ACTIVITY
Nothing but the lines from the one containing "Social media (676, 2163)" to the end of the data should be returned, each exactly as written.

INFORMATION SHOWN
•••
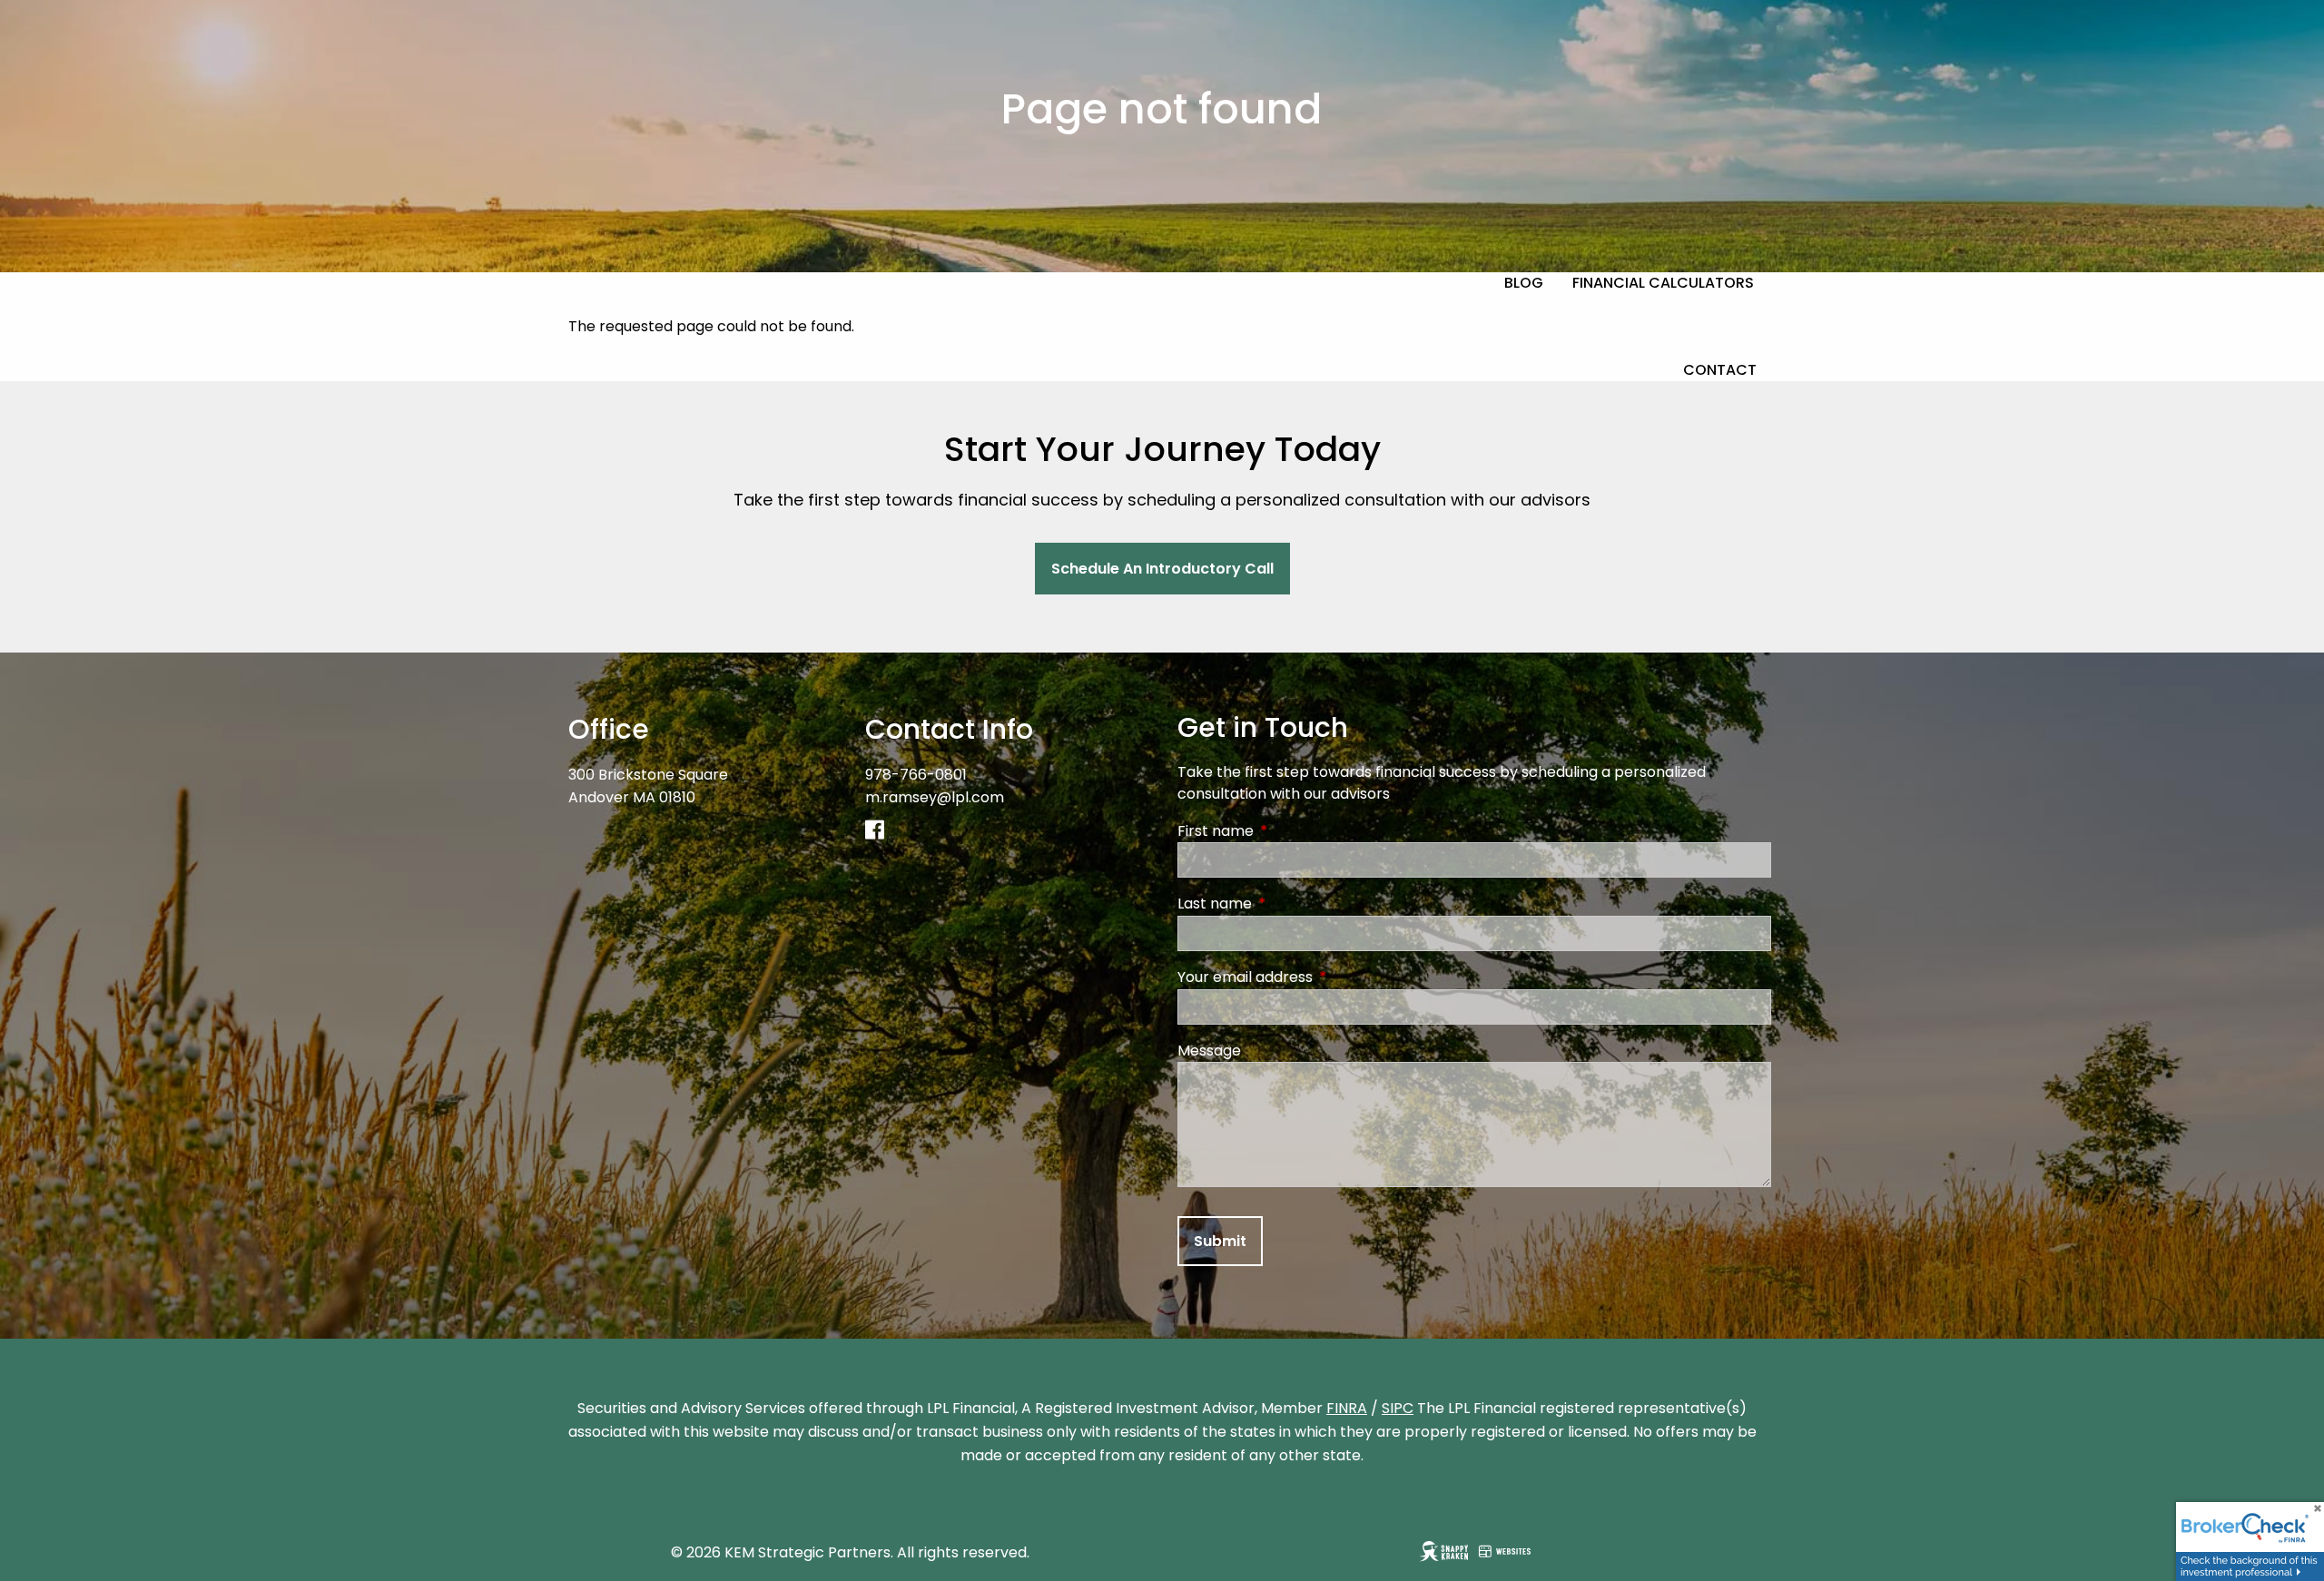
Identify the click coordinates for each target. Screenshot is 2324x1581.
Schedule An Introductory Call (1162, 568)
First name (1288, 830)
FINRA (1346, 1408)
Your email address (1317, 977)
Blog (1523, 282)
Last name (1287, 903)
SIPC (1397, 1408)
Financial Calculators (1663, 282)
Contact (1720, 369)
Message (1209, 1050)
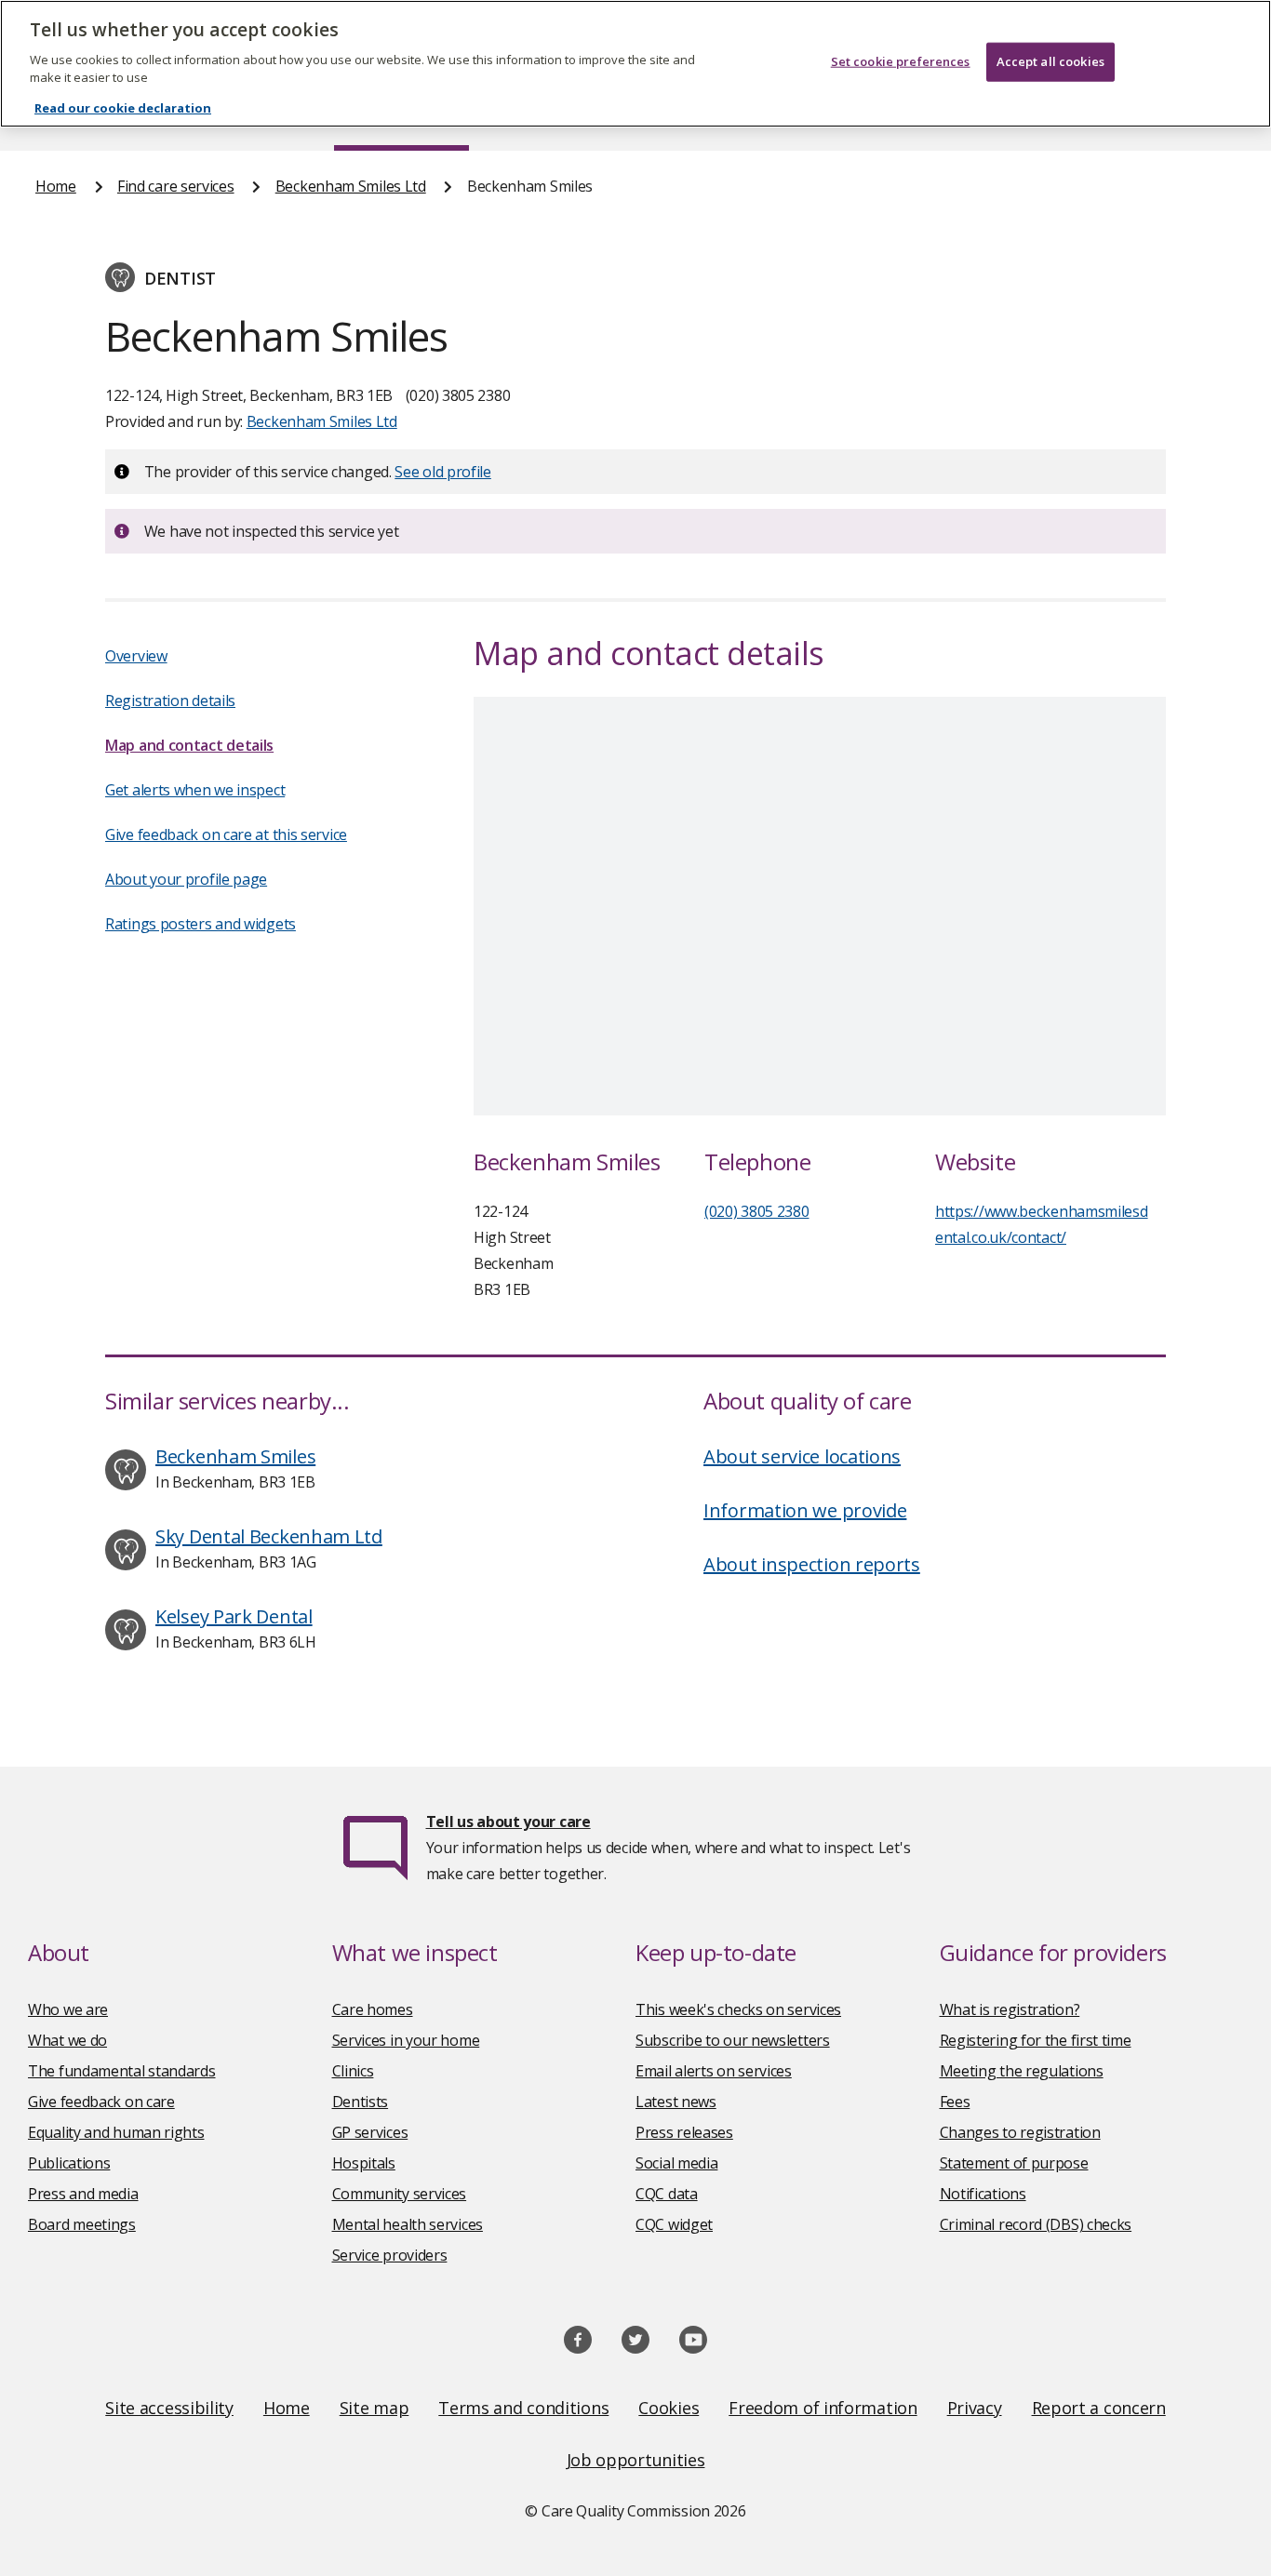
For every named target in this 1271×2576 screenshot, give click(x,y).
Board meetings (82, 2224)
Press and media (83, 2193)
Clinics (353, 2071)
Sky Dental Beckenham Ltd (268, 1536)
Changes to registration (1020, 2132)
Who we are (68, 2009)
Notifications (983, 2193)
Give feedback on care (101, 2101)
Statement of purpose (1014, 2163)
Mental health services (407, 2224)
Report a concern (1099, 2407)
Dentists (360, 2101)
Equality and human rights (116, 2132)
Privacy (974, 2407)
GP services (370, 2132)
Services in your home (406, 2040)
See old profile (443, 471)
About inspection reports (811, 1564)
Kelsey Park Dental (234, 1616)
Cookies (668, 2407)
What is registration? (1010, 2009)
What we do (67, 2040)
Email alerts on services (714, 2071)
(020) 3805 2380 (756, 1211)
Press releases (684, 2132)
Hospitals (363, 2163)
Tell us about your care (508, 1821)
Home (55, 186)
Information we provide (804, 1510)
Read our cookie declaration (122, 108)
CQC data (667, 2193)
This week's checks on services (738, 2009)
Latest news (676, 2101)
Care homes (372, 2009)
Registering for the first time (1035, 2040)
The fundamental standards (122, 2071)
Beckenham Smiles (235, 1456)
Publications (69, 2163)
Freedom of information (822, 2407)
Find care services (175, 186)
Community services (399, 2193)
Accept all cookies (1050, 61)
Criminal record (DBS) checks (1036, 2224)
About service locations (802, 1456)
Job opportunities (636, 2460)
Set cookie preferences (900, 61)
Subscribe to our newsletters (733, 2040)
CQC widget (674, 2224)
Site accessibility (169, 2407)
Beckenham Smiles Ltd (350, 186)
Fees (955, 2101)
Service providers (390, 2255)
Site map (374, 2407)
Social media (676, 2163)
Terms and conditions (523, 2407)
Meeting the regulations (1022, 2071)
•••
ANSWER TO THE EXERCISE
Social media (676, 2163)
Terms and conditions (523, 2407)
Meeting the regulations (1022, 2071)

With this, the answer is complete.